Task to complete: When you reach the line that contains "The width and height of the screenshot is (841, 616)." in the data below, copy it and every line after it exactly, adding nothing.

[Input records]

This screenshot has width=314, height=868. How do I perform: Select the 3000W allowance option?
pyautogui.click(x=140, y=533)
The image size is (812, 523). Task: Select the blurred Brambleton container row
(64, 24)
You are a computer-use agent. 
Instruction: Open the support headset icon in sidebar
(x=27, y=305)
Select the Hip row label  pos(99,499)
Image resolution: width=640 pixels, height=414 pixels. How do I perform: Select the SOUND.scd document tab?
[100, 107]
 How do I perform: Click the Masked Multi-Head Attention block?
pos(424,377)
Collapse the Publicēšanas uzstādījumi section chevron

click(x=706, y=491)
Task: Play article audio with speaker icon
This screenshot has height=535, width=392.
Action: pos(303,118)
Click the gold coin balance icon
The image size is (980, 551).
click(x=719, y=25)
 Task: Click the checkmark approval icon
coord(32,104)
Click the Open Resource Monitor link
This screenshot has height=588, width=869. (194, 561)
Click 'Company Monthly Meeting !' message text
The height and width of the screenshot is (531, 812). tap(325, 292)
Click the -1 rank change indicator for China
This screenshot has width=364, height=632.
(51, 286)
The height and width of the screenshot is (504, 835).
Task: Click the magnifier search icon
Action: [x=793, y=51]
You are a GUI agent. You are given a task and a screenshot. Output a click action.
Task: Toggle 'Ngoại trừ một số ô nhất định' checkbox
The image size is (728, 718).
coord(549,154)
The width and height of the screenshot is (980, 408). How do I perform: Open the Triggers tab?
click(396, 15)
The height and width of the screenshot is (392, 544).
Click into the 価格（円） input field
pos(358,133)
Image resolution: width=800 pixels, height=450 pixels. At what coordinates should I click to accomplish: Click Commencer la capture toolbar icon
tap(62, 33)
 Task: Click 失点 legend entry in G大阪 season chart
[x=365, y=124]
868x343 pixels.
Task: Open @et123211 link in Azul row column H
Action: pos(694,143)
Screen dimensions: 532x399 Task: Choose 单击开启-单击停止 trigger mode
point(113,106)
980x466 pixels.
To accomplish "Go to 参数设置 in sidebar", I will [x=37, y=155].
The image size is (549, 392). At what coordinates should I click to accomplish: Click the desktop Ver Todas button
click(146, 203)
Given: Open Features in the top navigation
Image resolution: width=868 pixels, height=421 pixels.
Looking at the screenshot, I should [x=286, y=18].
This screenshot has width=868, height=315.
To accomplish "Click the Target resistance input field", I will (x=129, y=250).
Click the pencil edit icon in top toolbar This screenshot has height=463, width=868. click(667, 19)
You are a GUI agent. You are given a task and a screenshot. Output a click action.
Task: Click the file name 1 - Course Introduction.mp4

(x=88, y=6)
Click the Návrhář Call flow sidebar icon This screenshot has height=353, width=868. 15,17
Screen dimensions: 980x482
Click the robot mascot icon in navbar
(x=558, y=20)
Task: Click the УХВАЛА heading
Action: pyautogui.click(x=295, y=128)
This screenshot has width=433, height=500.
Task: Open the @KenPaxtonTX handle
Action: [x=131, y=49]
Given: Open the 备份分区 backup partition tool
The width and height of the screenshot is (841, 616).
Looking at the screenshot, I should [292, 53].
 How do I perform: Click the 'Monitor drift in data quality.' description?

[/Input records]

Answer box:
The width and height of the screenshot is (841, 616).
Looking at the screenshot, I should [292, 53].
 How do I perform: Click the 'Monitor drift in data quality.' description?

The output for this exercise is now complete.